Das kann man sich ja gar nicht vorstellen ...

Seiffert: Das gibt es viel häufiger, als man denkt, dass Frauen nicht mitbekommen, dass sie schwanger sind. Ich habe hier schon einige solcher Fälle erlebt, sonst würde ich das selbst auch nicht glauben. Oft waren die sogar in Partnerschaften und selbst der Mann hat die Schwangerschaft nicht bemerkt.
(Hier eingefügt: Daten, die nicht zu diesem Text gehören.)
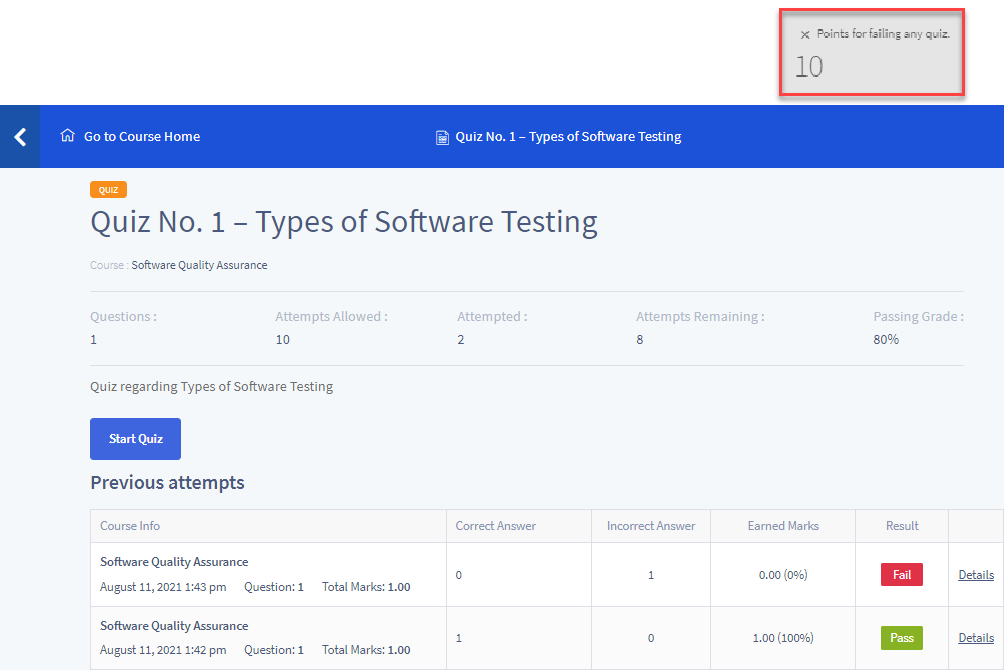The image size is (1004, 670).
Task: Click the green Pass result badge
Action: (901, 638)
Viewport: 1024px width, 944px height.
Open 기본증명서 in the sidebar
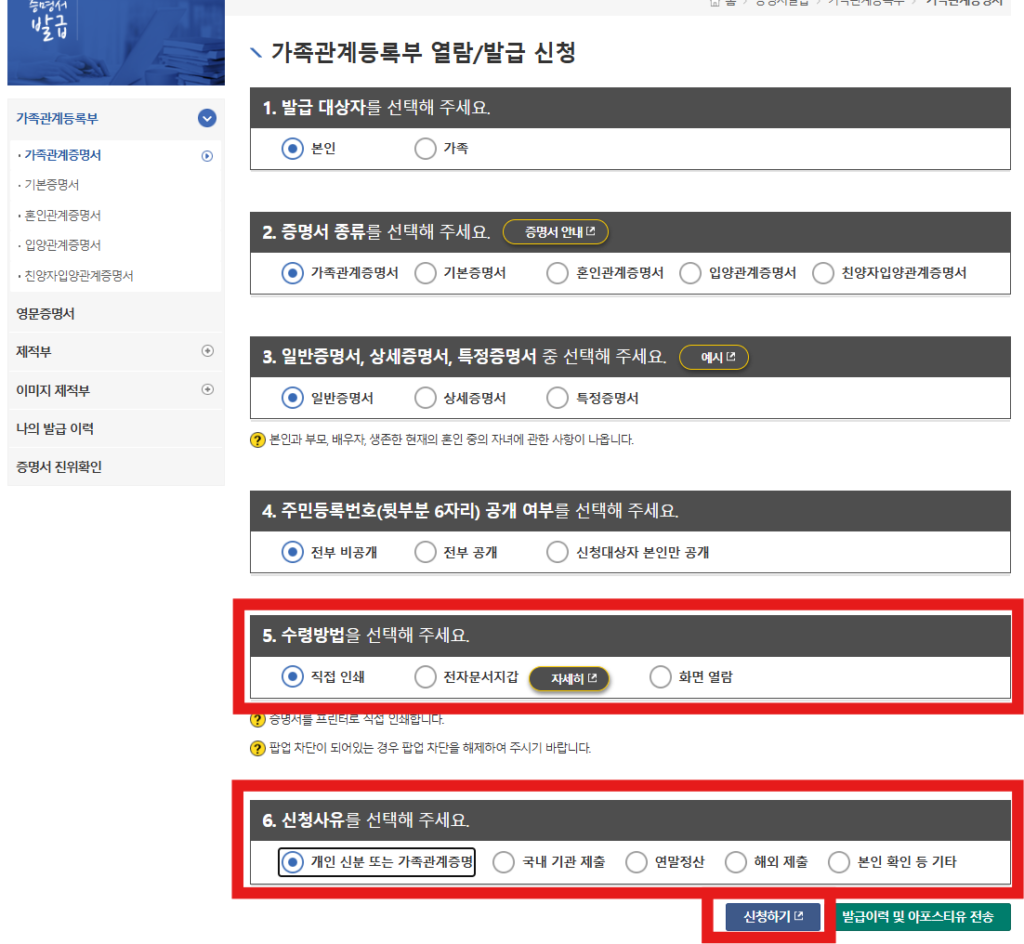click(x=52, y=185)
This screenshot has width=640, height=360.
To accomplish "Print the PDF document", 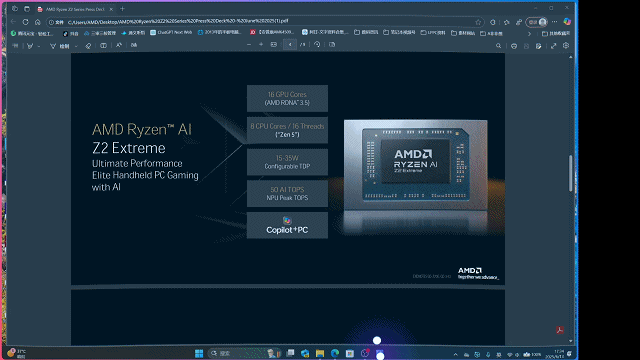I will pyautogui.click(x=514, y=46).
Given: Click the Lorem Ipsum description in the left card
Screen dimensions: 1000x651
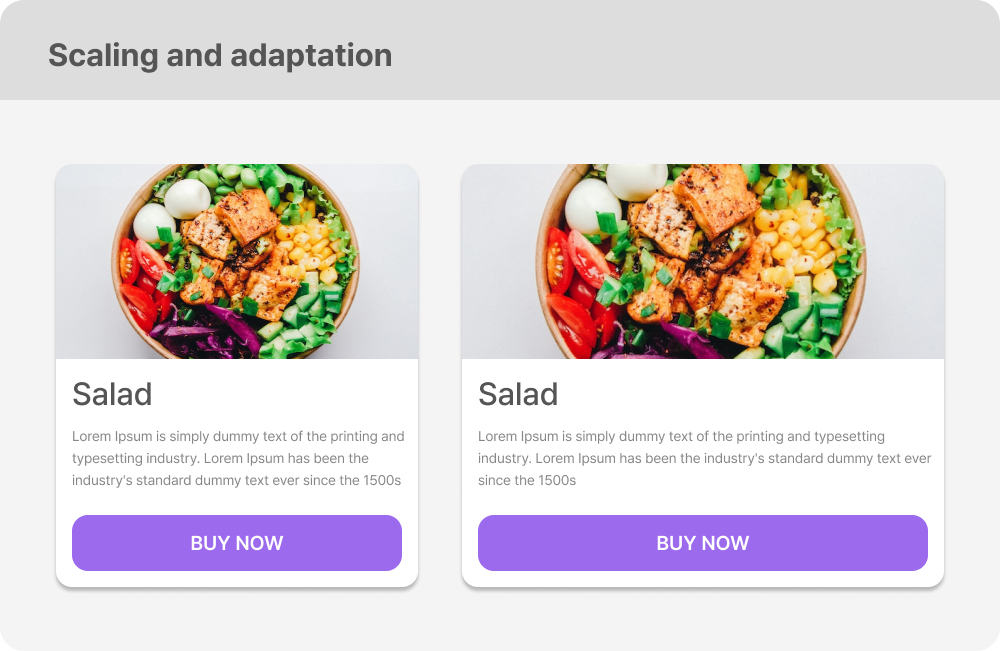Looking at the screenshot, I should (238, 458).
Die Kritiker der Babyklappe sagen unter anderem, dass es den Eltern so zu leicht gemacht werden würde, sich ihrer Verantwortung zu entziehen und dass auch schon behinderte Kinder oder welche, die schon mehrere Monate alt waren, so abgegeben wurden ...

Lange: Ich denke, dass sich keine Mutter solch eine Entscheidung leicht macht, vor allem nicht nach neun Monaten Schwangerschaft. Und die Babys, die bei uns abgegeben wurden, waren ausnahmslos Neugeborene - und kerngesund.

Seiffert: Für uns steht im Vordergrund, das Leben zu retten. Dafür ziehen wir alle Register. Und es gibt eben Situation, da sehen das Frauen als einzigen Ausweg an. Wir wären glücklich darüber, wenn wir uns aus der gesetzlichen Grauzone, in der sich die Babyklappen befinden, hinausbewegen könnten.

Lange: Wir verurteilen diese Mütter auch nicht, eher im Gegenteil - es ist jedes Mal ein gutes Gefühl, wenn wir so einem Kind helfen können. Es war ein großer bürokratischer Aufwand, die Babyklappe einzurichten - nicht jede Institution darf das. Wir arbeiten sehr eng mit dem Jugendamt zusammen.

Und was setzen Sie Kritikern entgegen, die auf mehr Beratung setzen und sagen, das Kind habe ein Recht auf das Wissen über seine Herkunft?

Seiffert: Als erstes muss das Kind überleben, erst danach stellen sich diese Fragen. Seitens der Mutter sind verschiedene Situationen vorstellbar, in denen Beratung nicht helfen kann. Zum Beispiel, wenn der Mutter die eigene Schwangerschaft nicht bekannt oder bewusst ist. Dann wird Sie durch eine Schwangerenberatung niemals erreichbar sein. Grundsätzlich gilt: Das Leben hat immer Vorrang. Die Zahl der Kindstötungen ist erschreckend. Wir sollten alles tun, um den Kindern die Chance zu geben, zu leben. Den Gesetzesentwurf, der vorsieht, dass die Mutter ihre Daten hinterlegt und diese erst dem Kind ausgehändigt werden, wenn es in einem Alter ist, in dem es selbst darüber entscheiden kann, begrüße ich.

Aber: Wichtig ist zunächst einmal, die Mutter und das Kind nicht in Gefahr zu bringen und Mutter und Kind weitestgehend gerecht zu werden. Ich halte es für eine Selbstverständlichkeit, dass Menschen in Not in keiner Situation von Ärzten abgewiesen werden. Dieses gilt natürlich auch für Frauen, die sich bei einer unmittelbar bevorstehenden Geburt in die Klinik begeben und ihre Identität nicht preisgeben wollen. In einem solchen Fall würden wir die Frau selbstverständlich auch dann entbinden, wenn sie anonym bleiben will.